▶ [ФРАГМЕНТ ТЕКСТА]
В. Серов

 Известно: на детские портреты мы смотрим по-особому. Видишь эту «милоту» и думаешь: а что было «потом»? Как сложилось жизнь «модели» дальше?

Вполне понятный интерес: хочется – «ну, чисто по-человечески так» — чтобы было у прекрасного начала достойное его продолжение. Это уж не говоря о том, что хочется узнать, а кто тут собственно изображен, если картина названа художником совсем уж просто и без затей, скажем, «Портрет девочки».

Наверное, такие же вопросы возникают у многих, когда они видят «самый главный» детский портрет в русской живописи. А это, конечно, серовский «Портрет девочки с персиками».

С вопросом «А кто это?» вопроса нет – по крайней мере, у сергиевопосадцев. Многие в Абрамцеве были, знают, что это портрет 13-летней дочери хозяина дома Саввы Мамонтова – Веры Мамонтовой. Да и сам художник, кстати, отчасти указал её имя, назвав его «Портрет В. М.». А пресловутую «девочку с персиками», ставную официальным названием, придумали поздние искусствоведы.

▶ [ВЫДЕРЖКИ ИЗ ЗАПИСЕЙ]

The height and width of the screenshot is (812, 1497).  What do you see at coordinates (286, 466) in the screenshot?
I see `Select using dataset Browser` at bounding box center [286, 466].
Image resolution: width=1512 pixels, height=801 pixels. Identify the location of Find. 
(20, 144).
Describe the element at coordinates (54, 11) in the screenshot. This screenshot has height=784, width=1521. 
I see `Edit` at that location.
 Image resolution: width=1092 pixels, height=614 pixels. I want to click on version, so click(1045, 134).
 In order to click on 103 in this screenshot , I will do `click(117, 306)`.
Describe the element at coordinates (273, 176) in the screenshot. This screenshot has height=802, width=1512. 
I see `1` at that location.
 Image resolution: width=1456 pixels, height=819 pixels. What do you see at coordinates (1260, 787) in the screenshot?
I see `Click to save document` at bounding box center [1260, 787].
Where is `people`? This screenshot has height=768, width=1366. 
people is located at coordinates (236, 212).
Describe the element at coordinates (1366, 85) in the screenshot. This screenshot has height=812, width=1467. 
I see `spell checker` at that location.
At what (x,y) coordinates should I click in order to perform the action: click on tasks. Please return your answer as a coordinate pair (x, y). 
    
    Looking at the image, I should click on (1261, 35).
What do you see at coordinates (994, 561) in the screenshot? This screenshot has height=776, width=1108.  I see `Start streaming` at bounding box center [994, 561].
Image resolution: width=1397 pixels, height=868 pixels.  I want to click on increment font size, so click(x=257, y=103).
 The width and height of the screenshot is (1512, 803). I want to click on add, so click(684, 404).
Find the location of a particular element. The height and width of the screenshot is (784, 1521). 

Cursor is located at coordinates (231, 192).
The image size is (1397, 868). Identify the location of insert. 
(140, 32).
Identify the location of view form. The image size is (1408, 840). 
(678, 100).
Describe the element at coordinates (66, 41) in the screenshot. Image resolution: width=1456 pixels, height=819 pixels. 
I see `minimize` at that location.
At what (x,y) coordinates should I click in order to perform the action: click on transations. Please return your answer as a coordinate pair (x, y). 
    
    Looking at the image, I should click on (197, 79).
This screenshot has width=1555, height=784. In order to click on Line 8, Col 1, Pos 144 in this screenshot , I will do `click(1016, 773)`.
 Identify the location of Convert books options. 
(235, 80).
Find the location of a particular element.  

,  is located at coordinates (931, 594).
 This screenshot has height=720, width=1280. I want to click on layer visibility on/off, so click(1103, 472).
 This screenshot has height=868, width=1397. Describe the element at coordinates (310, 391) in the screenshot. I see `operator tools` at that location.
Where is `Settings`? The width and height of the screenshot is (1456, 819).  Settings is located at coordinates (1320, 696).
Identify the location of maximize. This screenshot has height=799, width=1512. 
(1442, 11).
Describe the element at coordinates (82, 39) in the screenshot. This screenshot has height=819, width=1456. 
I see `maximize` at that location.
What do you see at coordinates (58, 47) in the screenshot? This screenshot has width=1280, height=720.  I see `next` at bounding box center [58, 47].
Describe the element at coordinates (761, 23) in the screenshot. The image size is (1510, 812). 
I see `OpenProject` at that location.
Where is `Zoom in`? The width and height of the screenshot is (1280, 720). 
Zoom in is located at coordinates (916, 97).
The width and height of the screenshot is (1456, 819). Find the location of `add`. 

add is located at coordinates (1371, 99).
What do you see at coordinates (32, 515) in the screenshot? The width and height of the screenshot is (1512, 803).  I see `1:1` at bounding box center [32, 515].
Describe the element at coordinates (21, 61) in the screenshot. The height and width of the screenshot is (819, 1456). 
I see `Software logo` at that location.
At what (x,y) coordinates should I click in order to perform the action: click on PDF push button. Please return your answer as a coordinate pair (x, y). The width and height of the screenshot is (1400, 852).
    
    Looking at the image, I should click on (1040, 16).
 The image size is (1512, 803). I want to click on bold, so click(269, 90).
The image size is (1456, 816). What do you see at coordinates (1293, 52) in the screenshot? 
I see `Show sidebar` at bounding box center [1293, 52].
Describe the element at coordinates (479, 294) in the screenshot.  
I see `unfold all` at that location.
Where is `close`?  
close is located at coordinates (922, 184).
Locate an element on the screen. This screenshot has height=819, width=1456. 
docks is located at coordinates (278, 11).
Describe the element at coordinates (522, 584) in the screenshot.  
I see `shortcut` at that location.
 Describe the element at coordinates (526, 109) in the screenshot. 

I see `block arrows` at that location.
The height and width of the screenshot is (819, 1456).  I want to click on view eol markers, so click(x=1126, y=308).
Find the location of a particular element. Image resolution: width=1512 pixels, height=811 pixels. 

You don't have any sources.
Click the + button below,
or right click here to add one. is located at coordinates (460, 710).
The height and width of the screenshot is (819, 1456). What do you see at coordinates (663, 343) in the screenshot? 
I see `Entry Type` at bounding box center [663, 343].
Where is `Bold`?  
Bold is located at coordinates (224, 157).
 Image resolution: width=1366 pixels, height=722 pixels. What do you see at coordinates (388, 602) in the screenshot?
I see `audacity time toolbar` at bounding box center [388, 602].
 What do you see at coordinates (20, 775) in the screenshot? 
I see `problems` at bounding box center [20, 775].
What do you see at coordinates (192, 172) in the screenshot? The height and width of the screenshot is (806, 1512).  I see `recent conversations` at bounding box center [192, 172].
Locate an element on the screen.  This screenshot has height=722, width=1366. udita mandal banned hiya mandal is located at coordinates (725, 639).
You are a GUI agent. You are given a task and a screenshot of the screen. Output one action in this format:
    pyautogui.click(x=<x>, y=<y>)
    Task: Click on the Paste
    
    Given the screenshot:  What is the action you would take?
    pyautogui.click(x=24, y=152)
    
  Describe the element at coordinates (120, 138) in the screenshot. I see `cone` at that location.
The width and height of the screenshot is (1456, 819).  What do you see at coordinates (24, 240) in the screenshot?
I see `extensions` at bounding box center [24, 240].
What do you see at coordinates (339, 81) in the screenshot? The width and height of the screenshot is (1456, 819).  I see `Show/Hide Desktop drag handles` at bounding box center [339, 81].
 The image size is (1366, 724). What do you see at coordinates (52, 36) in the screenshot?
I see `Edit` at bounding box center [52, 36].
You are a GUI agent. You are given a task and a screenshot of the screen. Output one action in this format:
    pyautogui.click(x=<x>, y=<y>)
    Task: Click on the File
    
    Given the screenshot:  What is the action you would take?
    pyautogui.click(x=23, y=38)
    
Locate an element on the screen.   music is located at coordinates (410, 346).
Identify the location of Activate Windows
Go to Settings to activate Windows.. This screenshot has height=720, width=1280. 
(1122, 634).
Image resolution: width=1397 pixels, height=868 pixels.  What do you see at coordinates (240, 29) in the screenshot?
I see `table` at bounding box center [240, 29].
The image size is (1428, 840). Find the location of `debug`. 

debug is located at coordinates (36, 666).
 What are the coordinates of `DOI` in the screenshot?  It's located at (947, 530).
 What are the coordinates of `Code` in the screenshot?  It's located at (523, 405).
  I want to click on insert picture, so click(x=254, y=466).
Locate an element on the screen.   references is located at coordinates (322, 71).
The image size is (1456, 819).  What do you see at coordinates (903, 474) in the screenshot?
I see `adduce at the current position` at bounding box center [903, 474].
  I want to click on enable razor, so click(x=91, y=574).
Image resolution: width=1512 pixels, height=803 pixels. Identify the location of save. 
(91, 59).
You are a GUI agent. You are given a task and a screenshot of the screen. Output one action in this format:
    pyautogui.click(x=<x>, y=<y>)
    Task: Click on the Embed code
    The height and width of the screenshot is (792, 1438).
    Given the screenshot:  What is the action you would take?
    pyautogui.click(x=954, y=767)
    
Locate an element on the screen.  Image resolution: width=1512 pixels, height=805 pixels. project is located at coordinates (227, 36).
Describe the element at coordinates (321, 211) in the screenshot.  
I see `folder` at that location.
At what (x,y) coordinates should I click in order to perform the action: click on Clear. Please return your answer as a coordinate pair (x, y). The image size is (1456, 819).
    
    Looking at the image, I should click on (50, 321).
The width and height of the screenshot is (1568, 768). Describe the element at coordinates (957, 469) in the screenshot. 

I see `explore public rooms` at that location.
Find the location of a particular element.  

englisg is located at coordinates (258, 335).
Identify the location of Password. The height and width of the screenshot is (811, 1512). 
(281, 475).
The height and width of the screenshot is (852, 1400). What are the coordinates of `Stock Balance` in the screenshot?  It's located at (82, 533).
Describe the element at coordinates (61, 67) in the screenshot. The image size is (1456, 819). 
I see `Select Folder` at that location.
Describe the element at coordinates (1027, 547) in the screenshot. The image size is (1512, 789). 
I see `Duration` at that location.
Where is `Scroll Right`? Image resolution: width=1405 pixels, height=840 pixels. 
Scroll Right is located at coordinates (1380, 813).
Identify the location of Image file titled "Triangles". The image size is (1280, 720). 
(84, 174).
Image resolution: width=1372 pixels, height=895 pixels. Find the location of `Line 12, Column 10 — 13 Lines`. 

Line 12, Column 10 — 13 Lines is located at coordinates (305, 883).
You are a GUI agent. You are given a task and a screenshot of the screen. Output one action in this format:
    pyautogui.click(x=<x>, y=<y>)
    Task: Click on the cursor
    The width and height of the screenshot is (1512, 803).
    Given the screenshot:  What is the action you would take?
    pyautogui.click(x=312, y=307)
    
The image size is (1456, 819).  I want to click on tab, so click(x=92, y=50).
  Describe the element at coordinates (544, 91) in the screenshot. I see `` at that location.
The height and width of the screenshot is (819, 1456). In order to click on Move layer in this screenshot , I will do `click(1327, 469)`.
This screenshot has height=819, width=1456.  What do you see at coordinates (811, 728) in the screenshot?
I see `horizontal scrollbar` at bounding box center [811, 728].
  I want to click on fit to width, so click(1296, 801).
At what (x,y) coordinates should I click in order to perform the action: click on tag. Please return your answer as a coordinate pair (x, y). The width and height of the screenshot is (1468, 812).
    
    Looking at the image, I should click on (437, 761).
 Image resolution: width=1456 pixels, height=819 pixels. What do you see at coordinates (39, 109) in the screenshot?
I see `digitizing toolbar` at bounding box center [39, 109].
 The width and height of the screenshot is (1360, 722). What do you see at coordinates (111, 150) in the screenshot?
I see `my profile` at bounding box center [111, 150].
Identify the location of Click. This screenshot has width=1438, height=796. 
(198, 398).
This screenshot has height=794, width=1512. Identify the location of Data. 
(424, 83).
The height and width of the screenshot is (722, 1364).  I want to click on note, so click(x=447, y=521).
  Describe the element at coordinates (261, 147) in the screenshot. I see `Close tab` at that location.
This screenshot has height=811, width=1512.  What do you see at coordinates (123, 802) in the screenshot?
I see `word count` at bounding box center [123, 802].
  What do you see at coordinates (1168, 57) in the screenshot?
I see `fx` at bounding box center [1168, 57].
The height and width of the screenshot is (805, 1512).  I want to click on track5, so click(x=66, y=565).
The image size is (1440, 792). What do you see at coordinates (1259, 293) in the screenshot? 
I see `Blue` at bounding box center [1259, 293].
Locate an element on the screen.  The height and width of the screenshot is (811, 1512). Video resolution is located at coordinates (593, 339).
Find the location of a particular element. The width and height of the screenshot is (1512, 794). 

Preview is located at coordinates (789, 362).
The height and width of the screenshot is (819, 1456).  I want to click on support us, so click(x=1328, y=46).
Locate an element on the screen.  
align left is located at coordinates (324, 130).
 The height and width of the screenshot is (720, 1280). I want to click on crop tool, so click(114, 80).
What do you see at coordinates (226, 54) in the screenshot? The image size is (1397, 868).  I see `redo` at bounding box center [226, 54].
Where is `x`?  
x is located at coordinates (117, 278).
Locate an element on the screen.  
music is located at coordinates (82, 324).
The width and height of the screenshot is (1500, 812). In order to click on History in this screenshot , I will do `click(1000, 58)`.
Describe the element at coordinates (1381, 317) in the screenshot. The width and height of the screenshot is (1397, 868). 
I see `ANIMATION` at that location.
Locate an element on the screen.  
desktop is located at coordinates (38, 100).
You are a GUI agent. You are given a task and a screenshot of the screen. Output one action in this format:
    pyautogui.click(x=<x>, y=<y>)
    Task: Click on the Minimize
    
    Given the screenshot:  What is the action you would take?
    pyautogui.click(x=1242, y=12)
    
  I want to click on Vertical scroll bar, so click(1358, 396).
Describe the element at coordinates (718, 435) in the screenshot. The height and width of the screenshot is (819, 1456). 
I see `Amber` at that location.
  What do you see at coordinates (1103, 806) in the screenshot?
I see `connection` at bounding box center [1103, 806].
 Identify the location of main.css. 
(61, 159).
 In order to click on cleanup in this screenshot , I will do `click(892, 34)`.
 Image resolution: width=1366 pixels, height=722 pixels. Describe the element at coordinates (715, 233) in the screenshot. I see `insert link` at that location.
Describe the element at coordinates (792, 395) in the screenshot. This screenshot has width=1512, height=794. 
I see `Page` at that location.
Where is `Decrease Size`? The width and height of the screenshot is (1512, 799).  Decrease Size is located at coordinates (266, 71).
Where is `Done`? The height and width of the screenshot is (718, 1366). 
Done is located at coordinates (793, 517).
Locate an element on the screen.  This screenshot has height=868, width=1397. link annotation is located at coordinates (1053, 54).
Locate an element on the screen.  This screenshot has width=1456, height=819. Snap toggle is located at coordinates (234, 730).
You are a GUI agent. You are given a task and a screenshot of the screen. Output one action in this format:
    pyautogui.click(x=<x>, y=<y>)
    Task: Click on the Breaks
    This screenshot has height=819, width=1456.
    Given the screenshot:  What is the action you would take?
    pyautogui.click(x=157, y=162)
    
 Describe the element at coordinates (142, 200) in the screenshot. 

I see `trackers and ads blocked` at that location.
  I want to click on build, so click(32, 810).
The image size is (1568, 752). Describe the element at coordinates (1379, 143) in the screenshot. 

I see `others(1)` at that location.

▶ [ЗАДАНИЯ К УПРАЖНЕНИЮ]
A) Пожалуйста, перечислите всех людей, которых фрагмент текста называет по имени или фамилии.
B) Объясните в одном–трех предложениях, почему, согласно фрагменту текста, у сергиевопосадцев не возникает вопроса «А кто это?».
C) Определите, согласуются ли с фрагментом текста утверждения: (i) название «Портрет девочки с персиками» дал картине сам художник; (ii) девочке на портрете 13 лет; (iii) фрагмент называет этот портрет «самым главным» детским портретом в русской живописи. На каждое ответьте «да» или «нет» и приведите решающие слова фрагмента.

▶ [ВЫПОЛНЕННОЕ УПРАЖНЕНИЕ]
A) В. Серов; Савва Мамонтов; Вера Мамонтова.

B) Многие из них бывали в Абрамцеве и знают, что на картине изображена 13-летняя Вера Мамонтова, дочь хозяина дома Саввы Мамонтова. Кроме того, сам художник отчасти указал её имя, назвав картину «Портрет В. М.».

C)
(i) Нет: «придумали поздние искусствоведы».
(ii) Да: «это портрет 13-летней дочери хозяина дома Саввы Мамонтова – Веры Мамонтовой».
(iii) Да: «„самый главный“ детский портрет в русской живописи».